A young man on Facebook said this in a conversation about the above two passages, which deal with the account of King David’s census of the men of Israel, which he used as “evidence” that the Bible itself cannot be trusted:
First, we already agreed we weren’t interpreting outside the context of the whole. So, in context of the bigger picture, God stirring David was because God already knew the outcome of the situation and was leading David toward a result he already wanted to happen. For some reason God wanted David to disobey, to meet an end of his. This is further evidenced by Romans 9. God makes arbitrary decisions on our fates regardless of what choices we make. We could be absolutely righteous, but if God wanted something else to happen, he would make it so regardless of our choices in life, for he has already decided everything. With that in mind, what purpose could he have for killing people (who I argue had no involvement with the census, other than being forced to do it by their king), many innocent people who did no other wrong than being in the wrong place at the wrong time?

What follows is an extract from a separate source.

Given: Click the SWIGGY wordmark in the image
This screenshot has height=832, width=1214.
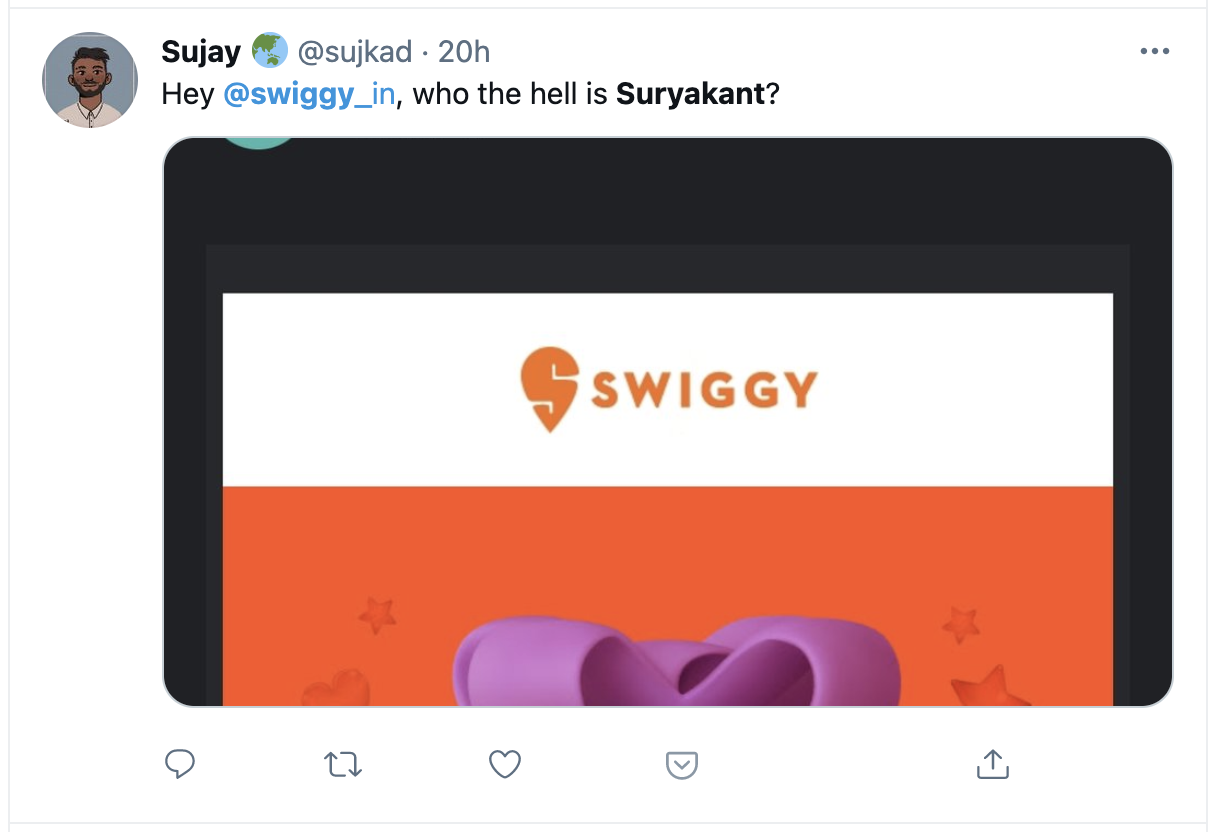Looking at the screenshot, I should [x=704, y=389].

And since you brought it up, you can argue the semantics of the first couple sentences and twist the words around so that it fits what you want it to say, but you can’t argue that the numbers given (in these accounts which you agree are the same) are completely different. In this supposedly divinely inspired book, two people give different numbers in accounts of the same event. Why the mistake? And if there’s this one mistake which we have direct evidence of, how many are there where we don’t have a second account to compare?